Ena Sendijarevic’s Take Me Somewhere Nice doesn’t take us anywhere of the sort, even if much of its major action transpires amid scenic south-Balkan landscapes. A road-trip comedy with a caustic sense of irony and a hard emotional shell, it looks askance at nice places, whether that means the comfortable bourgeois settings of wealthy Western Europe or the verdant cliffs of the Bosnian coast. Sendijarevic brings a specifically Balkan world-weariness to the classically American form of the road movie, a disaffection that suffuses both her characters and her compositions, but by film’s end, even the highways of the former Yugoslavia prove that they can facilitate a journey of self-discovery.
The film’s scenario echoes, to some extent, Jim Jarmusch Stranger than Paradise: A young woman visits her and his friend, and after some listless sitting around, the trio goes on a fruitless journey. Here, though, the young woman, Alma (Sara Luna Zoric), is the daughter of Bosnian immigrants living in Holland, and she’s returning to her home country to visit her ailing father. And her cousin, Emir (Ernad Prnjavorac), and his buddy, Denis (Lazar Dragojevic), aren’t your typical Jarmuschian hipster losers. Emir’s affectless bearing has a distinct severity, and more than a tinge of misogyny; at one point, he and Denis essentially kidnap Alma after she refuses a ride from them, for which the jaded young woman quickly forgives them.

Aim of the exercise – Can you copy the entire review of Take Me Somewhere Nice word for word, with nothing changed? The material after this point has nothing to do with the review of Take Me Somewhere Nice.

Given information –
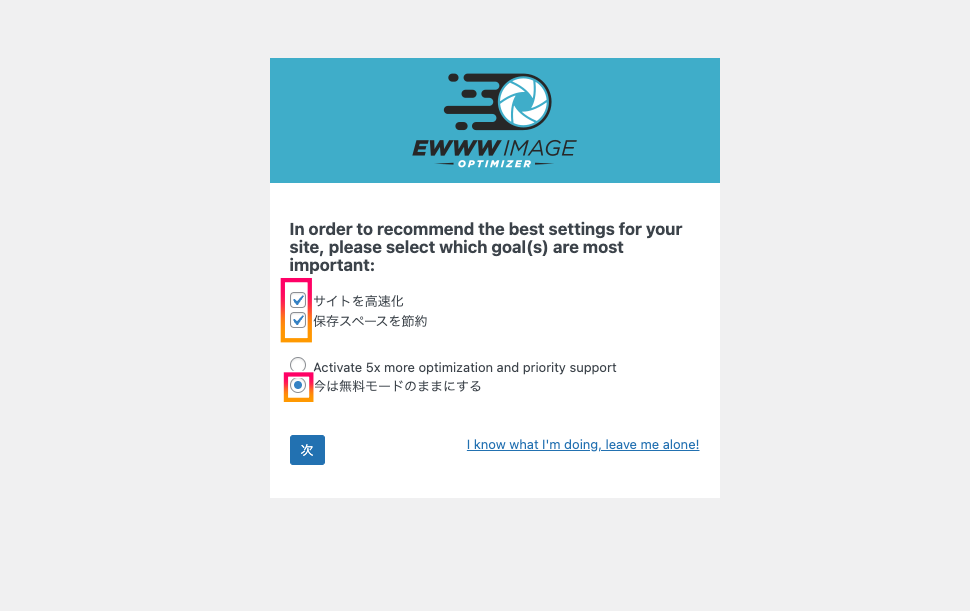Screen dimensions: 970x611
Task: Select the 今は無料モードのままにする radio button
Action: pos(298,385)
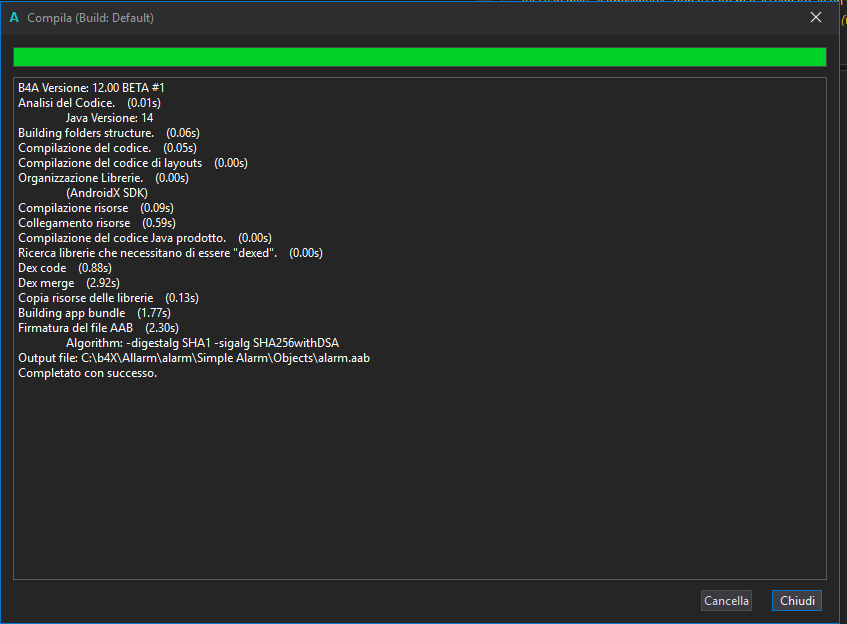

Exercise solution –
Ena Sendijarevic’s Take Me Somewhere Nice doesn’t take us anywhere of the sort, even if much of its major action transpires amid scenic south-Balkan landscapes. A road-trip comedy with a caustic sense of irony and a hard emotional shell, it looks askance at nice places, whether that means the comfortable bourgeois settings of wealthy Western Europe or the verdant cliffs of the Bosnian coast. Sendijarevic brings a specifically Balkan world-weariness to the classically American form of the road movie, a disaffection that suffuses both her characters and her compositions, but by film’s end, even the highways of the former Yugoslavia prove that they can facilitate a journey of self-discovery.
The film’s scenario echoes, to some extent, Jim Jarmusch Stranger than Paradise: A young woman visits her and his friend, and after some listless sitting around, the trio goes on a fruitless journey. Here, though, the young woman, Alma (Sara Luna Zoric), is the daughter of Bosnian immigrants living in Holland, and she’s returning to her home country to visit her ailing father. And her cousin, Emir (Ernad Prnjavorac), and his buddy, Denis (Lazar Dragojevic), aren’t your typical Jarmuschian hipster losers. Emir’s affectless bearing has a distinct severity, and more than a tinge of misogyny; at one point, he and Denis essentially kidnap Alma after she refuses a ride from them, for which the jaded young woman quickly forgives them.